SPOJ GSS系列(数据结构维护技巧入门)
题目链接 GSS
$GSS1$
对于每个询问$l$, $r$,查询$a_{l}$, $a_{l+1}$, $a_{l+2}$, ..., $a_{r}$这个序列的最大字段和。
建立线段树,每个节点维护四个信息
$c$:当前区间的元素和
$lc$:当前区间左端点开始的最大子序列和
$rc$:当前区间右端点结束的最大子序列和
$ret$:当前区间的答案
于是我们建立线段树的时候预处理出每个节点的四个信息,查询的时候返回一个节点,这个节点的$ret$即为答案。
#include <bits/stdc++.h>
using namespace std;
#define rep(i, a, b) for (int i(a); i <= (b); ++i)
#define dec(i, a, b) for (int i(a); i >= (b); --i)

▶ [所给材料]
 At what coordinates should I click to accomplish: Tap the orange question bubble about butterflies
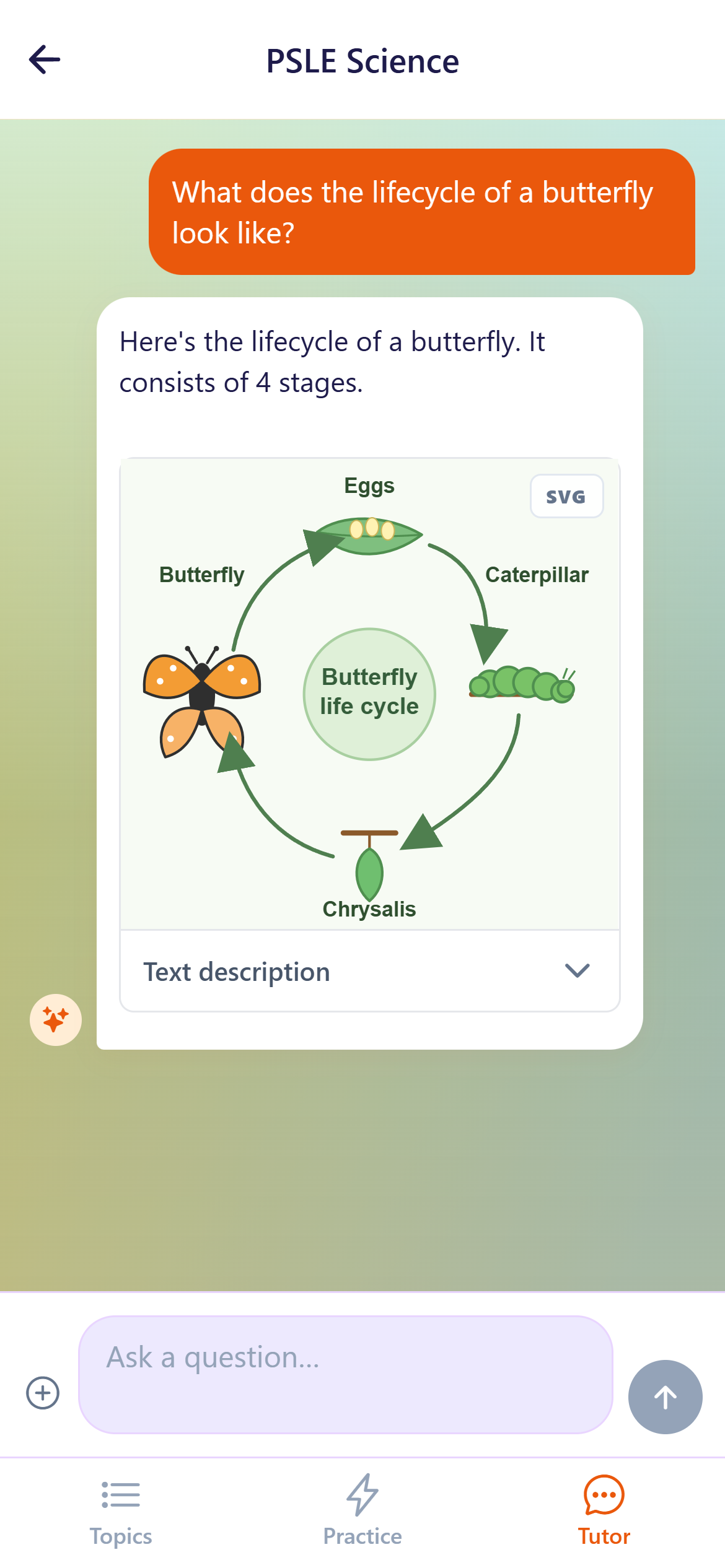point(423,212)
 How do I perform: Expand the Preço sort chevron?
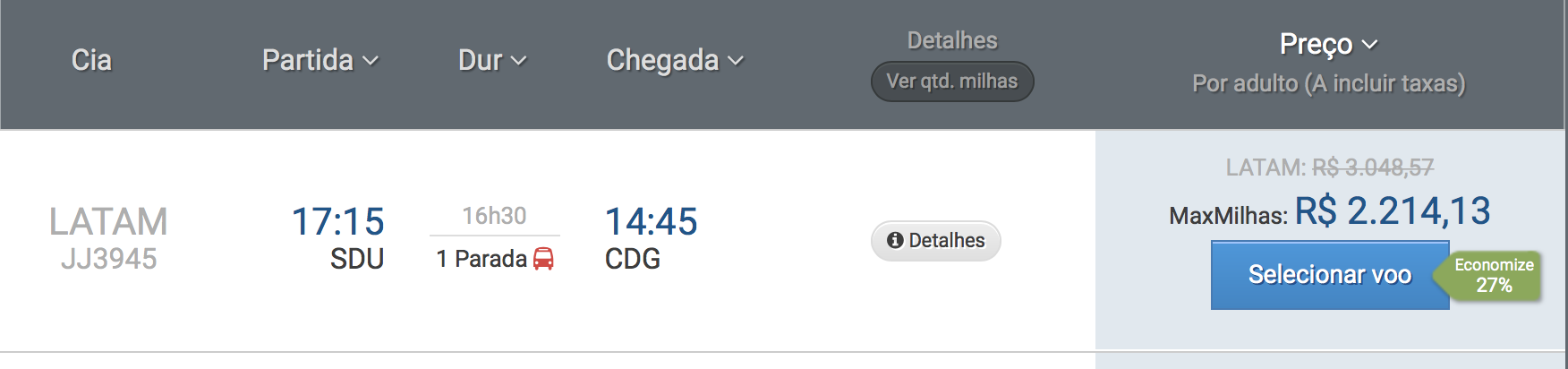[x=1369, y=44]
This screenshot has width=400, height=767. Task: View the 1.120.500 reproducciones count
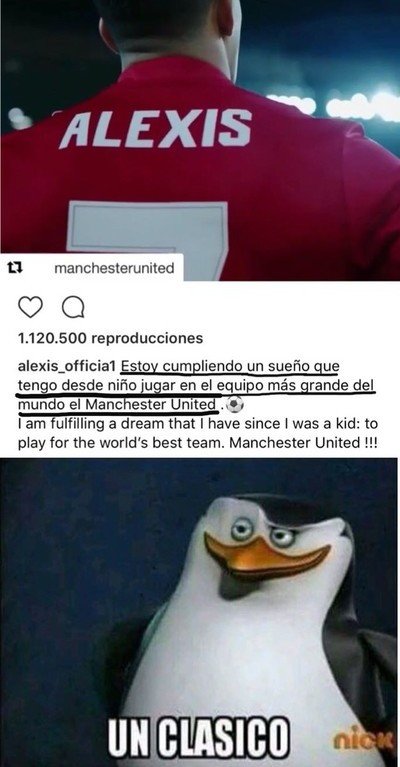click(110, 338)
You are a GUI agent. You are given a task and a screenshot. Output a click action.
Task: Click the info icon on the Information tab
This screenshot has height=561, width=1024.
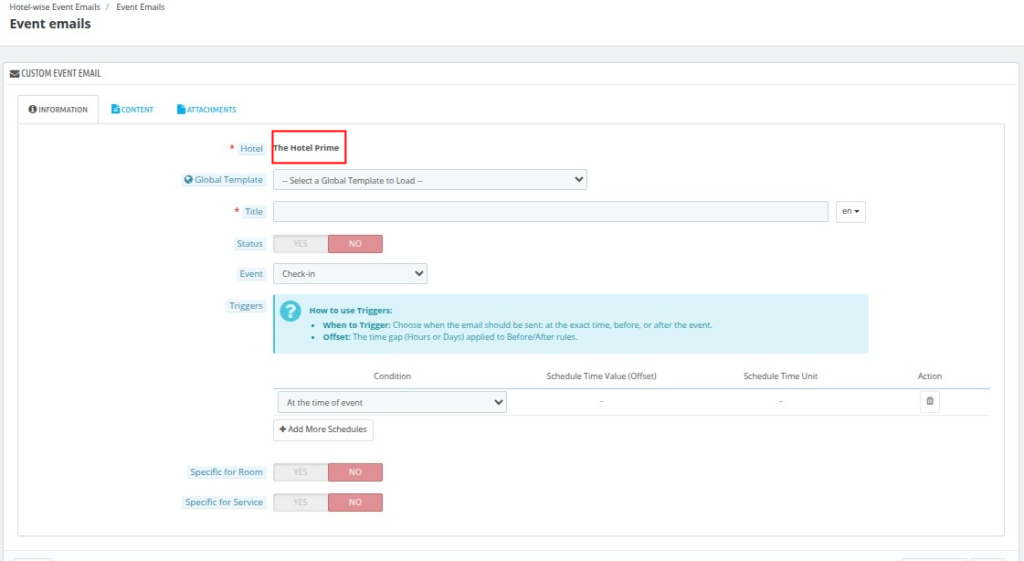pyautogui.click(x=33, y=109)
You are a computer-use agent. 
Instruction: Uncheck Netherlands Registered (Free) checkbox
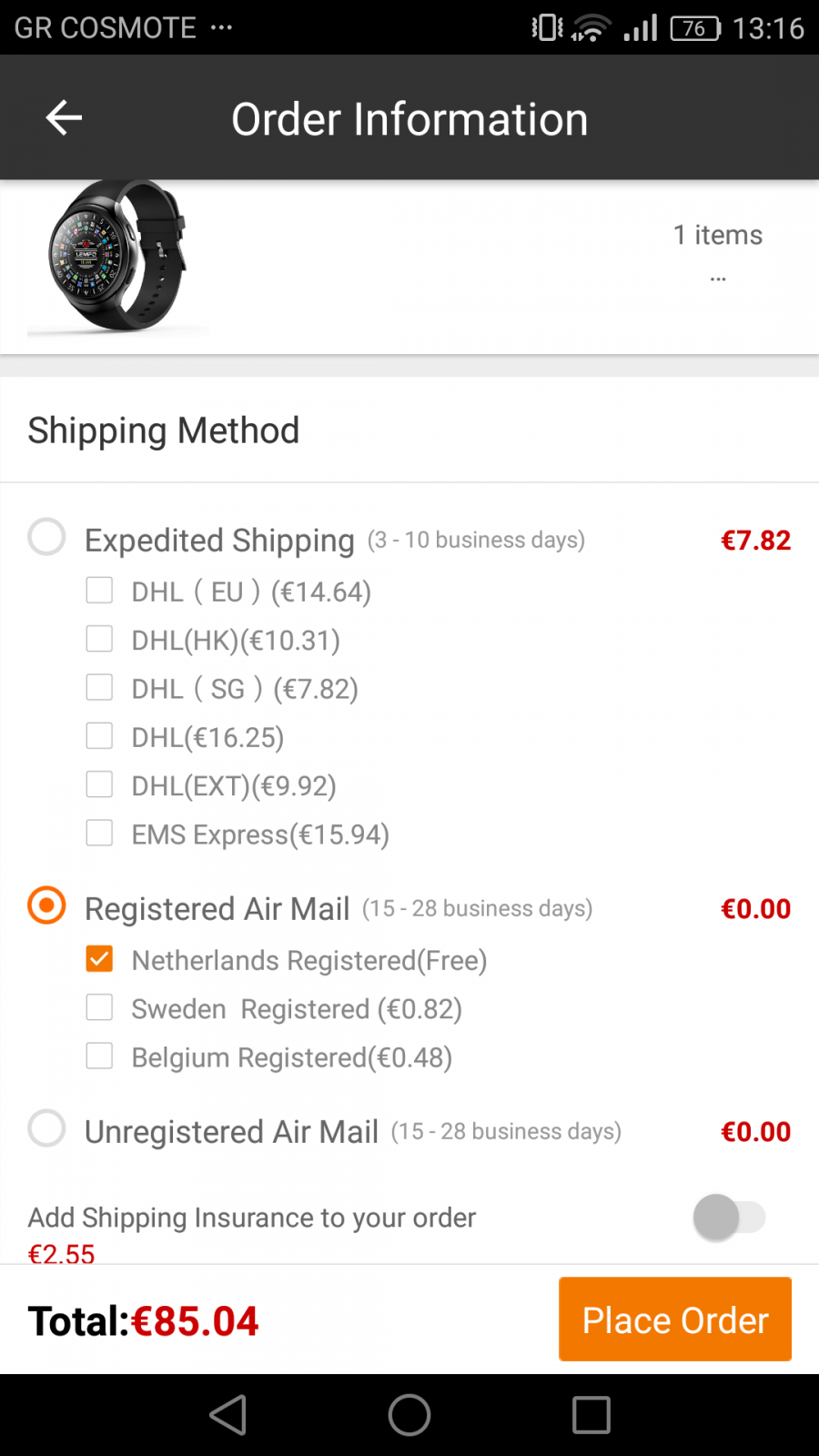click(x=99, y=959)
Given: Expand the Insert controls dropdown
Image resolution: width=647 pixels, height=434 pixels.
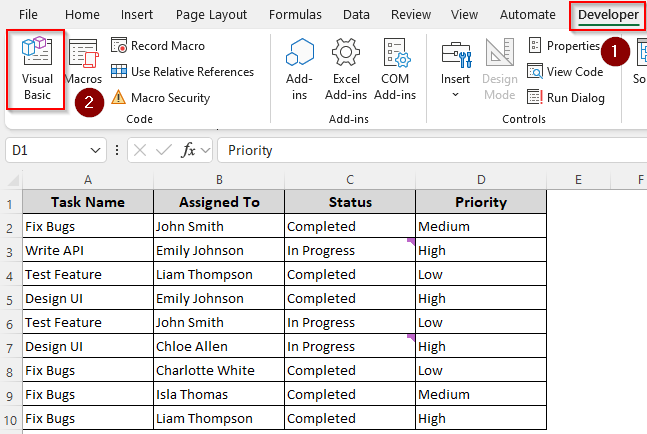Looking at the screenshot, I should point(455,95).
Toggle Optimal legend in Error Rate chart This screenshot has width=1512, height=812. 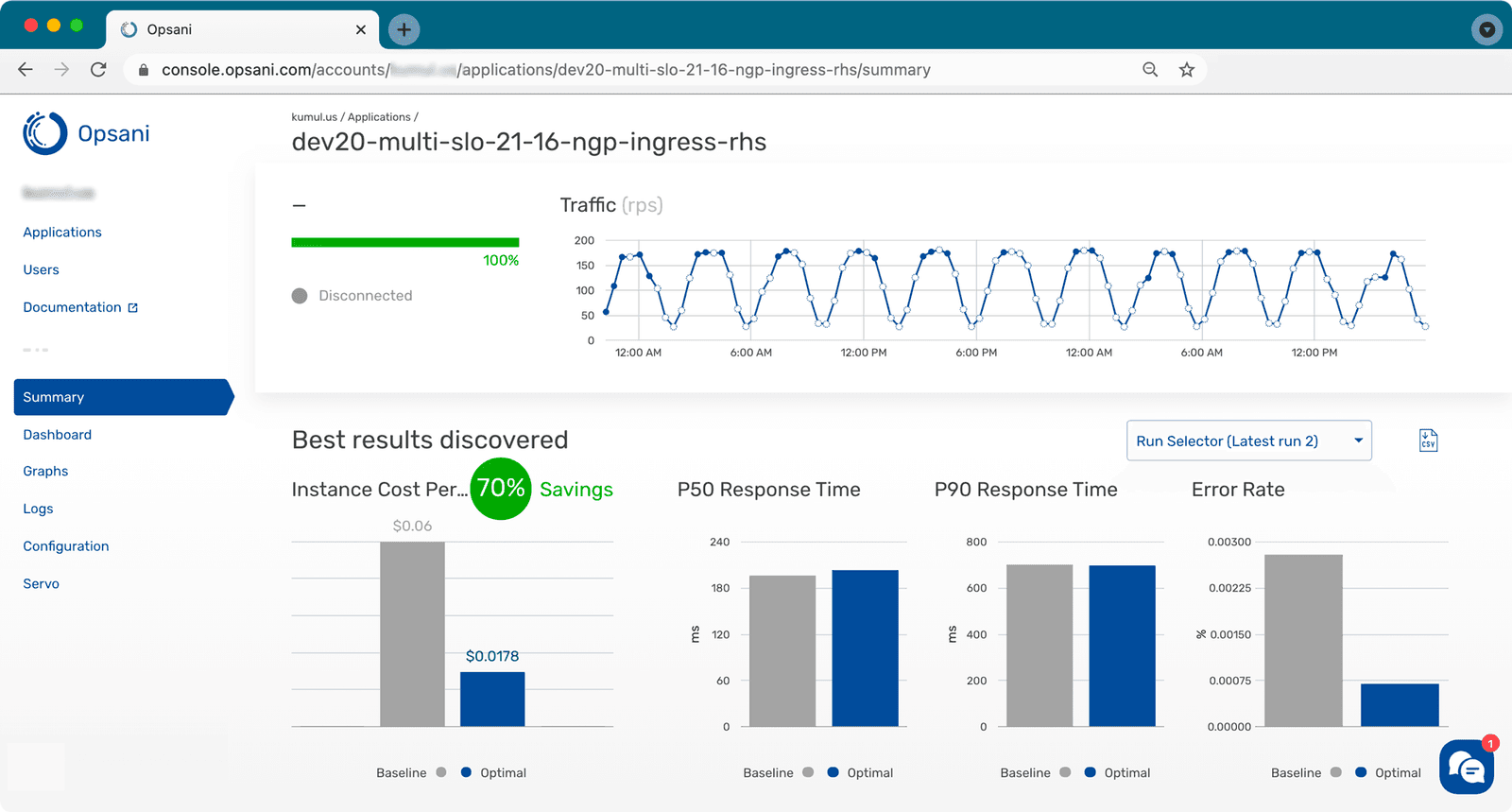1387,772
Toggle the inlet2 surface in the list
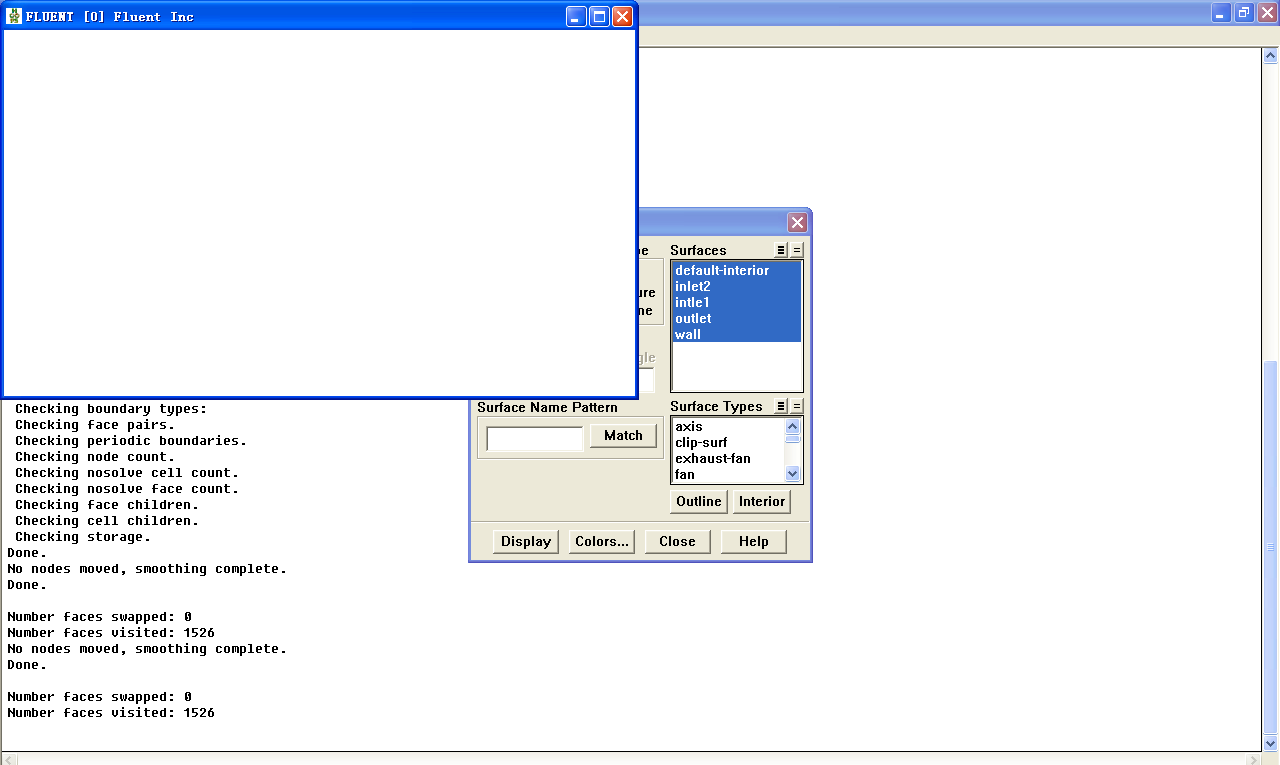Screen dimensions: 1280x765 693,286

▶ [待完成任务]
(a) 从GSS题解中抄录一段原文：从“建立线段树,每个节点维护四个信息”起，一直到“i(a); i <= (b); ++i)”止。
(b) 将GSS题解里以“于是我们建立线段树的时候”开头的那段话改写得更简短，保留主要信息。

▶ [练习答案]
(a)
建立线段树,每个节点维护四个信息
$c$:当前区间的元素和
$lc$:当前区间左端点开始的最大子序列和
$rc$:当前区间右端点结束的最大子序列和
$ret$:当前区间的答案
于是我们建立线段树的时候预处理出每个节点的四个信息,查询的时候返回一个节点,这个节点的$ret$即为答案。
#include <bits/stdc++.h>
using namespace std;
#define rep(i, a, b) for (int i(a); i <= (b); ++i)

(b) 建树时预处理出每个节点的四个信息；查询时返回一个节点，其$ret$就是答案。